[Passage provided]
######

Baltimore State’s Attorney Marilyn Mosby accused Maryland Attorney General Brian Frosh of hiding evidence to keep Adnan Syed in prison, as a simmering feud between arguably the state’s two most powerful elected lawyers boiled over Wednesday.
Syed, whose case became known internationally after the podcast “Serial” was released in 2014, was convicted of murder in the 1999 killing of Hae Min Lee, his former high school girlfriend. He was behind bars for 23 years until Monday, when a judge vacated his conviction and ordered Syed released on home detention after supposedly new evidence about alternative suspects in the case was brought to light.
“I think Attorney General Brian Frosh needs to speak to his office’s willful decision to sit on exculpatory evidence for the last seven years,” Mosby said in a statement Wednesday. “His inability to uphold this fundamental obligation denied Mr. Syed his right to a fair trial and now forces a family to relive an unimaginable nightmare because of his unconscionable misdeeds.”
The Baltimore prosecutors moved last week to vacate Syed’s conviction after a June review of the original assistant state’s attorney’s handwritten notes revealed two alternative suspects in the homicide, at least one of whom was never disclosed to the defense before Syed’s trial, prosecutors wrote in court documents. One of the suspects, according to prosecutors’ filings, threatened to harm Lee.

######

[Task to carry out] Extend the news article about Marilyn Mosby's accusation against Brian Frosh in the Adnan Syed case, starting after its last sentence. The material after this point has nothing to do with this text.

[Supplied data]
######

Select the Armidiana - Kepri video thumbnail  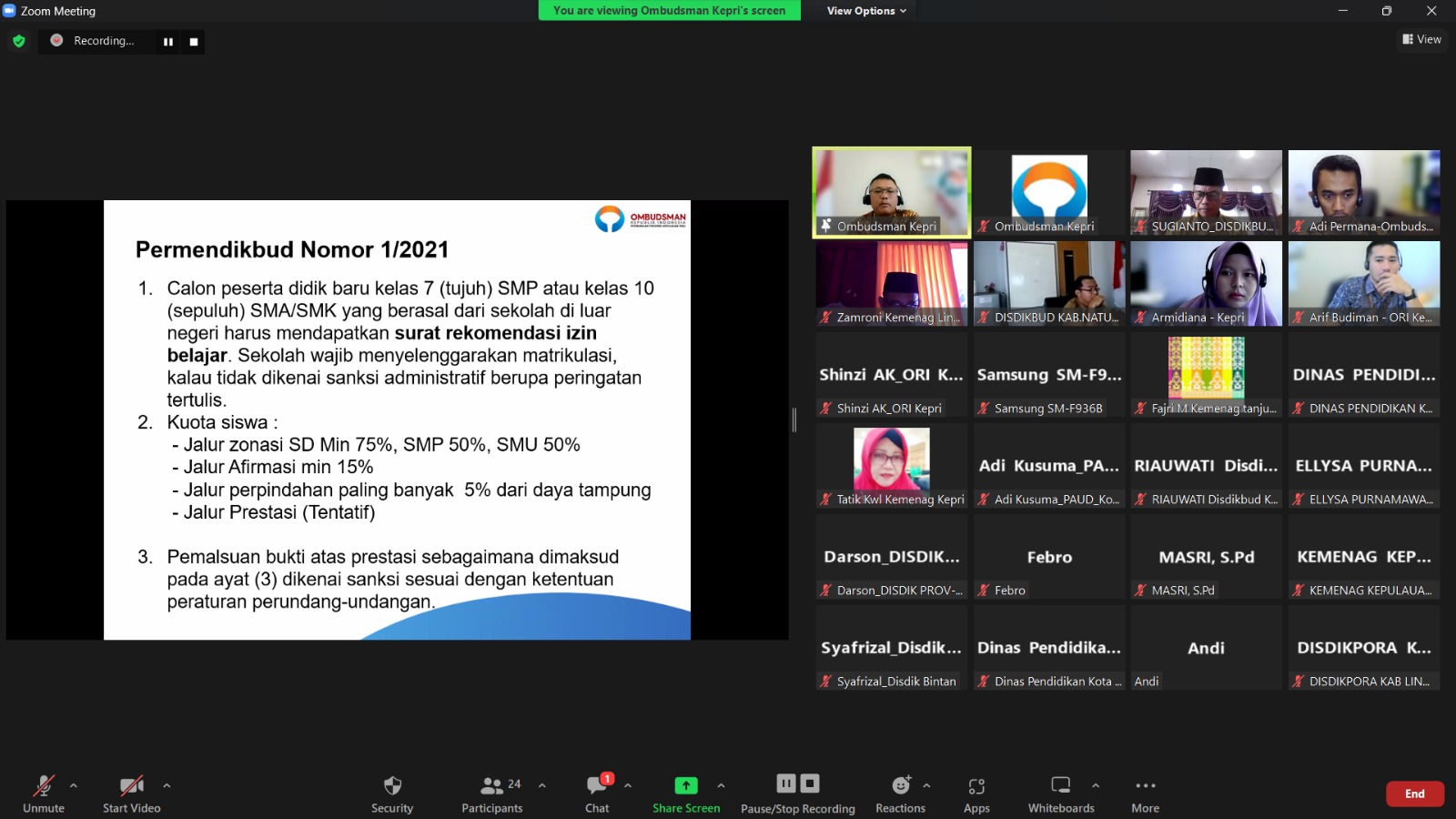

######

[Task answer]
Mosby’s strong statement punctuated three days of terse back-and-forths between the two Democrats and comes after Frosh, in a TV interview Wednesday morning, doubled down on a statement he made Monday rebuking the idea his office had done anything wrong.
“The folks who I’ve spoken to and that our office has spoken to say the notes were produced, but more importantly I have to say, we gave them to her. That’s where she got them in the first place. We’re not withholding them from anybody,” Frosh, 75, told the TV station.
The city state’s attorney’s office prosecuted Syed, secured his 2000 murder conviction and stood behind the guilty finding for years as the attorney general’s office represented the state in fighting off Syed’s numerous appeals.
Erica Suter, Syed’s current lawyer, said she had never seen the notes about the alternative suspects until June, when a member of Mosby’s office sent them to her. The failure to disclose evidence that suggests a person’s innocence is known as a “Brady” violation and is particularly serious because it affects a person’s right to a fair trial.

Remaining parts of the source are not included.